Written by Fiona Davis
Review by Julia C. Fischer

In her previous two novels (The Dollhouse and The Address), Fiona Davis centered her story around a landmark building in New York City. She continues to do so with her third book, The Masterpiece, with Grand Central Terminal serving as its backdrop. Within this setting, Davis tells the story of two women: Clara Darden in 1928, and Virginia Clay in 1974. Clara is an illustrator and the lone female instructor at the Grand Central School of Art. Desperate to make her own way in the world, Clara eventually becomes the highest paid female artist, though she also secretly wants to be a world-renowned painter. Almost fifty years later, Virginia Clay is a newly divorced single mother struggling to make ends meet. She begrudgingly accepts a job at the information booth in Grand Central Terminal, an event that will change her life. Surrounded by an eclectic group of co-workers, Virginia learns about the history of the terminal, the abandoned Grand Central School of Art, and the plans to demolish the building. As she investigates the school, she learns about Clara Darden and is drawn into the mystery of the artist, who disappeared in 1931.

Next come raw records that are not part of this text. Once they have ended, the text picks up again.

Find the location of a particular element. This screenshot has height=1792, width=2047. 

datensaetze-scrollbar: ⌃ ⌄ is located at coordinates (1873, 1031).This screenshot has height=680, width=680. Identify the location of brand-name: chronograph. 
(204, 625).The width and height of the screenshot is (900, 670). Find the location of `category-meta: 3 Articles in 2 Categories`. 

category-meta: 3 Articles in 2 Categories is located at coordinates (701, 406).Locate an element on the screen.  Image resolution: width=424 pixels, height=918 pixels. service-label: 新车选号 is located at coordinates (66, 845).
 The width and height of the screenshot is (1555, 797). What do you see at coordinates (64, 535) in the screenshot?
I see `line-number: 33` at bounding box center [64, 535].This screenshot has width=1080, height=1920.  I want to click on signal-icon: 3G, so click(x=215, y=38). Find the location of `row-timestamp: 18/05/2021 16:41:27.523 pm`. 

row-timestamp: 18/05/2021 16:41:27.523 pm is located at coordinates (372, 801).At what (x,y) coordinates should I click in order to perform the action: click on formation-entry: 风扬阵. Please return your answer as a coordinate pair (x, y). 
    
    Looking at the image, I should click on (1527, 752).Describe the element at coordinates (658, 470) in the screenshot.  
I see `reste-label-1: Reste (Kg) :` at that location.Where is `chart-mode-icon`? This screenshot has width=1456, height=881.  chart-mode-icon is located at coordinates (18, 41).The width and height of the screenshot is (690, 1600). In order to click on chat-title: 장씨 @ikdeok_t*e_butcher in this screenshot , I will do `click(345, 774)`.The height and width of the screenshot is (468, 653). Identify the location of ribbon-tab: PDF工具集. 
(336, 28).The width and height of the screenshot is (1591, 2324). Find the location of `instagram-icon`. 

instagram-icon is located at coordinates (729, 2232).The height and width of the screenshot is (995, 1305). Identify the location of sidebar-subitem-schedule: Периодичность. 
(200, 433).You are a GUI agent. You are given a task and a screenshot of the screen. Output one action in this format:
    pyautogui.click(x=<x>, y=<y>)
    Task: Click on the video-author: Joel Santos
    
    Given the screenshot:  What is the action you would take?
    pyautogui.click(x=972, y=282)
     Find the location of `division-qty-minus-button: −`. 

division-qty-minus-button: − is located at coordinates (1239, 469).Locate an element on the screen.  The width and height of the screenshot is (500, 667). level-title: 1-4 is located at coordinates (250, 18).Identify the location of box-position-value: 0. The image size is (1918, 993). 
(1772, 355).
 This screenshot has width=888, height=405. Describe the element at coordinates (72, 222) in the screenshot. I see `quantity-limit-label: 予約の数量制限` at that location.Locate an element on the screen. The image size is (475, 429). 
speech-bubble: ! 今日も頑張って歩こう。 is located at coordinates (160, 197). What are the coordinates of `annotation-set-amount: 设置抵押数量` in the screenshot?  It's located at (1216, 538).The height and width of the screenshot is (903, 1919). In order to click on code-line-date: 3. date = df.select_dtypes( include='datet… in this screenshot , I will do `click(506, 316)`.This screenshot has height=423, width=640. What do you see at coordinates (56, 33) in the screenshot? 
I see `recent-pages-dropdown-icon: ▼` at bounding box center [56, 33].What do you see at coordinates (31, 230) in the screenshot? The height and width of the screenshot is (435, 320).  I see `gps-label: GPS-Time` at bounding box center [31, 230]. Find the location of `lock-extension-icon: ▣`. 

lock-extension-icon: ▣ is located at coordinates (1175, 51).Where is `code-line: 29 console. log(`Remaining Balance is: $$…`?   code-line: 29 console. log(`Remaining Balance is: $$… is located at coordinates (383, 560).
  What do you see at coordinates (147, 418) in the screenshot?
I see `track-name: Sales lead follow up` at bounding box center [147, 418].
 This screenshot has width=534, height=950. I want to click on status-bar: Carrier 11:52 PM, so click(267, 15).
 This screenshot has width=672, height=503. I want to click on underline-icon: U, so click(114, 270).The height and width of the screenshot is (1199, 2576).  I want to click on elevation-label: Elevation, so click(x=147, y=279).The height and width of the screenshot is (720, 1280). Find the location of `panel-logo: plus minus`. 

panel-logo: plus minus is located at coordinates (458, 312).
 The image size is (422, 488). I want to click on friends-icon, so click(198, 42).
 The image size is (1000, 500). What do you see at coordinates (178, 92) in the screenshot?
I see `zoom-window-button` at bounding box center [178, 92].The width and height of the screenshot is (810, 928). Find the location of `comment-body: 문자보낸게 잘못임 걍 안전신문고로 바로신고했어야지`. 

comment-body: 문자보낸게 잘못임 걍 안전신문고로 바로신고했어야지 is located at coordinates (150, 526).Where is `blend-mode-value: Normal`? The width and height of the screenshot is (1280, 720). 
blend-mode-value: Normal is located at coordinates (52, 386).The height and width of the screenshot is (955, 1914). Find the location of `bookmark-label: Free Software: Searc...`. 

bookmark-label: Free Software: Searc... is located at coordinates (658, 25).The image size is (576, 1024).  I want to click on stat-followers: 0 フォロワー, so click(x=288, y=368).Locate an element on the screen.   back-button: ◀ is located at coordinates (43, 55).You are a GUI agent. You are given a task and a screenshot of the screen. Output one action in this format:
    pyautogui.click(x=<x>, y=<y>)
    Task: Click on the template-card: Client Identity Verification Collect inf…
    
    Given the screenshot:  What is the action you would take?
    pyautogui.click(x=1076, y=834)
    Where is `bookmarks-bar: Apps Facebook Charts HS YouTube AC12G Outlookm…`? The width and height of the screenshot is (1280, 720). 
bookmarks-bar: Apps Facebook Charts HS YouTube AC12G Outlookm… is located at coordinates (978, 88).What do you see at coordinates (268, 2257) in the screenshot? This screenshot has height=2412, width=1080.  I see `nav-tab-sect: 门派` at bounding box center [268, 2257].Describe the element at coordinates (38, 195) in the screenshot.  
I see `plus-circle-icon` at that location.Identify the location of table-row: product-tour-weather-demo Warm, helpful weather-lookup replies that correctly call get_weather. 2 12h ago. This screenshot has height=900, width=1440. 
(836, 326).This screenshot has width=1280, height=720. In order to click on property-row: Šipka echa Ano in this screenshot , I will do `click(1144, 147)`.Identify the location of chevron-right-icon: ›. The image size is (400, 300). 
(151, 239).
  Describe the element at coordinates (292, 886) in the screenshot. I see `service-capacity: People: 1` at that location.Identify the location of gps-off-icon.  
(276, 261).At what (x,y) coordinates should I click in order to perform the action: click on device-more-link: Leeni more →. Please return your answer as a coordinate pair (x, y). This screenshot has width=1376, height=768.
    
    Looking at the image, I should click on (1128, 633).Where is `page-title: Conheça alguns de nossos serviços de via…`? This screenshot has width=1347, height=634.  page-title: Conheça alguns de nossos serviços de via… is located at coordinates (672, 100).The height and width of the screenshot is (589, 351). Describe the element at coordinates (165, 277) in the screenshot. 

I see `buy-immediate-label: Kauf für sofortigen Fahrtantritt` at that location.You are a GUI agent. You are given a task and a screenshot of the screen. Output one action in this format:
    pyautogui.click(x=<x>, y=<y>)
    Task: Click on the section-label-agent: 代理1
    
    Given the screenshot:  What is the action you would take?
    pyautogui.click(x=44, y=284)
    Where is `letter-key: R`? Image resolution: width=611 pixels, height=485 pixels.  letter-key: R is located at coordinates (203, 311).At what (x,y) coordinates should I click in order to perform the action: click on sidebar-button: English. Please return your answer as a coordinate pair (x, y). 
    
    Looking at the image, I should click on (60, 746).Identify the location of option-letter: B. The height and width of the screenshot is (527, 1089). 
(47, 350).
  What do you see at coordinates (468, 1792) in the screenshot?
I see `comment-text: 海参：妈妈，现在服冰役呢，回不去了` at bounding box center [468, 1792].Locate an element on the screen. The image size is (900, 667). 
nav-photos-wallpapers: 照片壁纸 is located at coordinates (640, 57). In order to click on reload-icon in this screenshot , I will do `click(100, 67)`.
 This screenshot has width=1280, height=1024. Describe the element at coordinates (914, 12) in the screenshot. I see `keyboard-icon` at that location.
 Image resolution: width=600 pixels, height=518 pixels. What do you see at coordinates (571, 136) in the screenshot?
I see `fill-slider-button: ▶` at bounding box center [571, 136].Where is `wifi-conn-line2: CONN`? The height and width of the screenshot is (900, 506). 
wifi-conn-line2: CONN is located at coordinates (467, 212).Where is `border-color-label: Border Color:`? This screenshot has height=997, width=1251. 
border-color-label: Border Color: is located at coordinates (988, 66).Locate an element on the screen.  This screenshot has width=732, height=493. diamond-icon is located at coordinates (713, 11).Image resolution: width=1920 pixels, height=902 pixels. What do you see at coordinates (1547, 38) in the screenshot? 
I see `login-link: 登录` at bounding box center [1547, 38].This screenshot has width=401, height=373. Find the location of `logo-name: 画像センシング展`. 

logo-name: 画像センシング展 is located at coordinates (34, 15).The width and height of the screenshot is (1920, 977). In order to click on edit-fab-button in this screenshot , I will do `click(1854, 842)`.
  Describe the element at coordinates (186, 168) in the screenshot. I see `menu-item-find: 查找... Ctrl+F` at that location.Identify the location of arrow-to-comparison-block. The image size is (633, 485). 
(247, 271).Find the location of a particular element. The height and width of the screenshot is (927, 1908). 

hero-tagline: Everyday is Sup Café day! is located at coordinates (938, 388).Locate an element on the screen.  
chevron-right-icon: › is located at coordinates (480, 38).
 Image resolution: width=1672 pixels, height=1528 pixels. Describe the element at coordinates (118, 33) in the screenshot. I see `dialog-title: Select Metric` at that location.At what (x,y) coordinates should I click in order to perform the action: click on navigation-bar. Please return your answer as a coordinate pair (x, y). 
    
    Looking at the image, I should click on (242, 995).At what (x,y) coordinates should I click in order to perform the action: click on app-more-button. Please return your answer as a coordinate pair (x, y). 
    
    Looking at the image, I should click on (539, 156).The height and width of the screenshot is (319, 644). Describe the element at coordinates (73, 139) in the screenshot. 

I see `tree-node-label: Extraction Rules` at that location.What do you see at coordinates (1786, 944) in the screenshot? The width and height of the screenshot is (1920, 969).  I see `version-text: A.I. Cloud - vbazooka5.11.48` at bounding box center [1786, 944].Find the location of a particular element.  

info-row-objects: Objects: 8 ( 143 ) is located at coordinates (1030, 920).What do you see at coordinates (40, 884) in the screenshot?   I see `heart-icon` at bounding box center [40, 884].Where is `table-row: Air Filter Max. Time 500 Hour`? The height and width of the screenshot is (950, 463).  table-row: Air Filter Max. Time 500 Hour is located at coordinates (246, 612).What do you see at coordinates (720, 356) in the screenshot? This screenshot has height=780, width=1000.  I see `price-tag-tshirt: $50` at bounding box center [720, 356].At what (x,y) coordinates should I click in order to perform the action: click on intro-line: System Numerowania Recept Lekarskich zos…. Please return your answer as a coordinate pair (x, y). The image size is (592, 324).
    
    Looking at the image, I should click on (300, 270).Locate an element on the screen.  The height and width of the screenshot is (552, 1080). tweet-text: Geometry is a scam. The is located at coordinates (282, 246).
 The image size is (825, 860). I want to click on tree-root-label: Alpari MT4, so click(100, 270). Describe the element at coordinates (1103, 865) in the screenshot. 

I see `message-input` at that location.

Fiona Davis expertly weaves the stories of Clara and Virginia together, making one wonder how the two will ultimately connect. Within these two timeframes, Davis vividly captures the glittering heyday of Grand Central Terminal in the 1920s and its decay by the 1970s. Davis also brings to light the building’s history, especially the fight to save it from demolition. Ultimately, the theme of Davis’ book is powerful: two strong, independent women, each trying to change their circumstances, all within the backdrop of one of New York City’s most beautiful buildings.